Thursday, November 29, 2012

Musings...

Sometimes I get to thinking.   Yes, that's dangerous, and my bank account finds the nearest offsite ATM to hide behind.  But not tonight.

Tonight, I am remembering a site or a post somewhere I saw recently that talked about the Universe and how it was, we now think, started from basically nothing.



That alone is an astonishing thought - that this whole big universe, stem to stern, 13 something billion light years across, untold numbers of billions of tons of matter, suns, nebulae, gasses, and planets began from a single speck of...nothing.  In a flash, all of a sudden there it was, expanding at nearly the speed of light and over the next thirteen something billion years, it developed all of those things we read about and see up in the sky at night.  Stars, untold numbers of them spinning around in galaxies of equally untold numbers, being born, aging and dying in often spectacular explosions, the light reaching out over the cosmos, feebly lighting up our night for a few brief weeks before they fade into the star's equivalent of senility and old age or collapse into a black hole.

How the elements of life come together after millions of years drifting through the void after being flung out into the darkness in the smashing explosion of the death of a star, only to develop into...us.

I am amazed by the manner in which these heavier elements - carbon, iron and so forth, dead matter from the interiors of stars, developed over millions of years into the stuff of life.  Life which has drifted, swum, crawled, wiggled and dragged itself out of the sea and through millions of years of evolutionary pressure through the process of natural selection, became human.

Became, among other things, me.


Ok, no, that's not me, but dang, it's pretty isn't it?  Kind of scary too.

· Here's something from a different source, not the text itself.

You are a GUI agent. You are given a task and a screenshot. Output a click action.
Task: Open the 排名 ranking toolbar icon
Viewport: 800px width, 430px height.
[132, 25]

Astronomy is beautiful, isn't it?  The beauty of how it all came together, not randomly, but in a very odd way, almost casually, but with increasing deliberateness.  The development of the earth's ecology, eventually, just seemed to demand that some creature would develop intelligence to deal with the pressures that its surroundings placed on its ability to survive.

In fact, it would seem that there are really more than one species that have developed intelligence - dolphins, elephants, any number of predators seem to have some measure of it as well, and finally, the hominids.  Don't discount dogs and cats, who have responded to thousands of years of domestication by matching fairly well with human behavior patterns.



I am constantly struck by the beauty of this earth and the many and varied life forms who inhabit it.  How life has expanded its habitats to include even the most hostile places on earth, whether that is the extremes of the Arctic or the blasting heat of underwater volcanic vents.



Many say that life just seems so perfect as it is, and call it a miracle, giving credit for that miracle to a god who supposedly did it all in just short of a week.



I say that science has given us the much better, much more fascinating truth - the truth of the long, amazing evolution of matter from the heat and chaos of the beginning to the elysian fields of the green, green hills of earth.




3 comments:

Ed Haines said...

Lawrence Krauss' book, A Universe From Nothing may be the book to which you are referring. Blogging heads has a couple interviews with him on the subject. The book is a great read and is available on Kindle so can be highlighted and reread at will. Perhaps the most interesting section is his rather brief discussion of God in which he makes clear that having a God is not necessary in order to understand creation of the universe at this point. It is not so much that there is "no God" as that God is not needed for that explanation. Many of us also believe man capable of being moral without being coerced into that behavior by a God making It also unnecessary for morality. Ultimately, one must face up to the question, "Why do we need God?" At this point, I do not see any answer to that query so choose to not worry about whether or not It exists.

Linda Norby said...

I wonder how some people would react if their god was taken away from them..if somehow their eyes were opened, and they had to acknowledge that their beliefs were only beliefs.

My guess is that a bunch of people couldn't take it, and the depression would be tremendous.

Unknown said...

Linda, you're probably right. Some people just can't handle it, they need the security of some kind of guidance from something or someone bigger than themselves.

This kind of knowledge has to be taught from childhood on. It is better that way.